Anton Alberts is a South African lawyer and politician who is a Member of Parliament[1] and a Member of the Gauteng Provincial Legislature (MPL) serving as Chair of the Afrikaner Freedom Front Plus (FF+) party.[2]

At the 2019 National Assembly election, the FF+ party doubled its vote and became the 5th biggest party in the House. The ten FF+ MPs are all white and only two are women. Challenged on SABC News to explain this imbalance, Anton Alberts MPL said:

“We are not a racist party. We do not have racist policies. In fact, our policies are aligned with international law. If you to join the European Union as a country, you have to protect minorities. We are trying to bring a balance between the minorities in South Africa and the majority, if anything we are trying to bring stability to South Africa.”[3]

SABC News challenges Anton Alberts

Legal career

Advocate of the Supreme Court of South Africa, Anton Alberts specialises in the legal fields of media and entertainment law, information and communications technology (ICT), and space law. He regularly acts as legal counsel to foreign ICT firms investing in South Africa, ICT firms active in Canada and several film and television production houses operating in South Africa, Canada and the United States.

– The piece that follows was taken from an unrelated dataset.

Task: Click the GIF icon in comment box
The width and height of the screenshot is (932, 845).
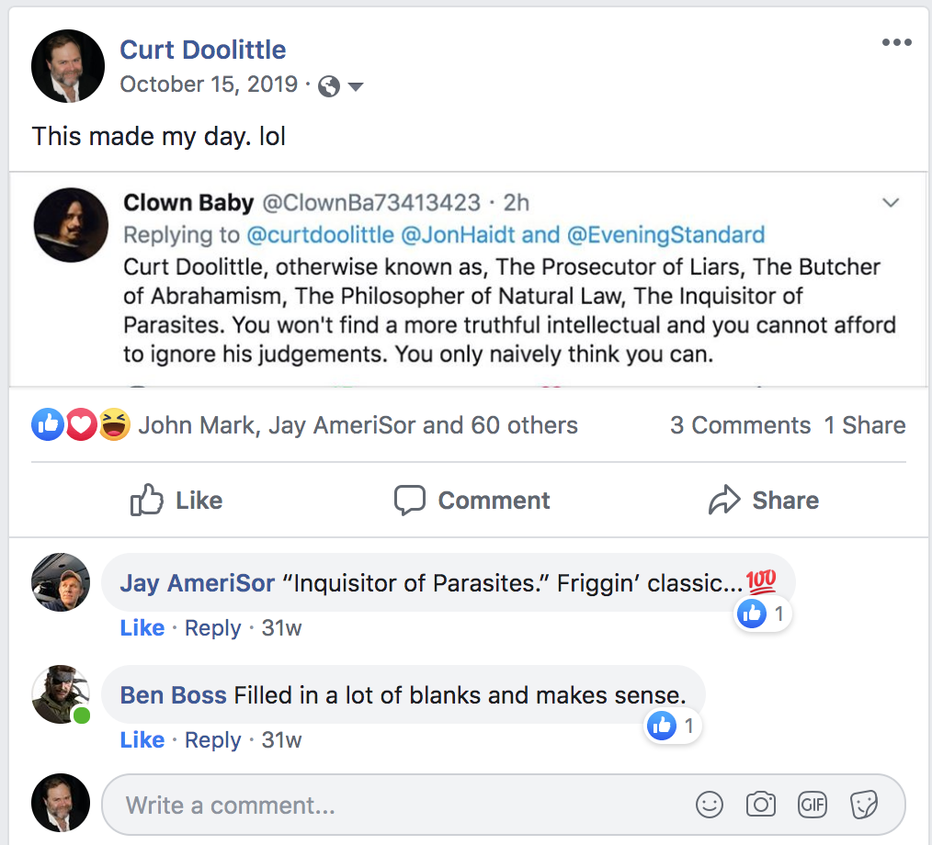Action: tap(813, 805)
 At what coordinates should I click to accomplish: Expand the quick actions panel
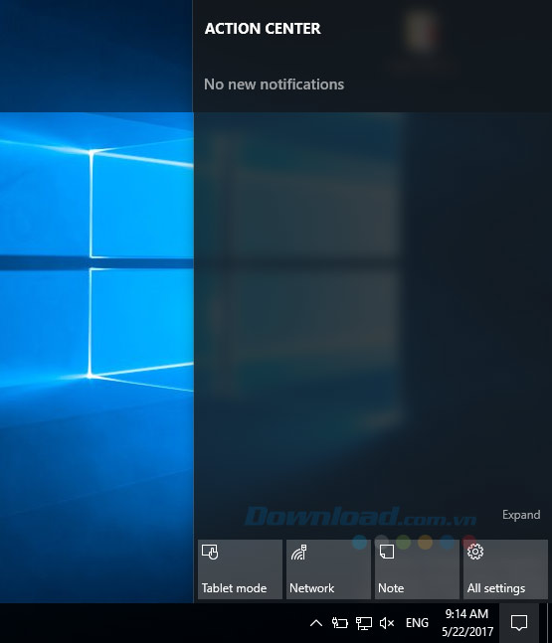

Alberts' career has taken him to interesting places, most notably starting off as a lecturer in criminal, corporate and international law at Technikon SA (now part of the University of South Africa) and Rand Afrikaans University (now the University of Johannesburg), acting as head of legal affairs for M-Net (Africa’s largest pay-TV operator), and acting as legal manager at Internet Solutions (part of Dimension Data PLC), Shaw Communications LLP (Canada’s second-largest television and Internet company) and later at Mobile Data Solutions Incorporated (a Vancouver-based ICT firm).

Business interests

Currently Alberts is managing director of CyberGroup of Companies, an ICT firm with interests in the mobile banking, mobile television, mobile chat room, IPTV and emerging electronic media fields. He is also a director at Red Pepper Pictures in Johannesburg, which produces content for various local and international broadcasters. He is a prolific researcher and has published several legal works, most notably the Entertainment Law edition of LexisNexis’ Forms and Precedents, a chapter in the Internet law publication Cyberlaw@SA, as well as a chapter in South Africa’s first telecommunications law text book Telecommunications Law in South Africa.[4]

Comments about Lockerbie

Craig Williamson applied for amnesty in 1995 from SA's Truth and Reconciliation Commission (TRC) for bombing and conspiracy to bomb the London offices of the ANC and the SACP in March 1982. In the British House of Commons in June 1995, Peter Hain MP asked through the then Home Secretary, Michael Howard, that the UK police should interview and consider extraditing Williamson to stand trial for the London bombing.[5] Michael Howard turned down Hain's request.

On 15 October 1999 amnesty was eventually granted by the TRC to Williamson along with eight others: John Adam, Peter Caselton, General Johannes Coetzee, Eugene de Kock, John McPherson, Roger Raven, James Taylor and Wybrand Du Toit.[6] Following the TRC hearing, South African law lecturer at Technikon SA, Anton Alberts, commented to the woza news agency:

"If you look at the Lockerbie disaster - this is very similar. I think Britain would like to see these guys are prosecuted in England even though they get amnesty here."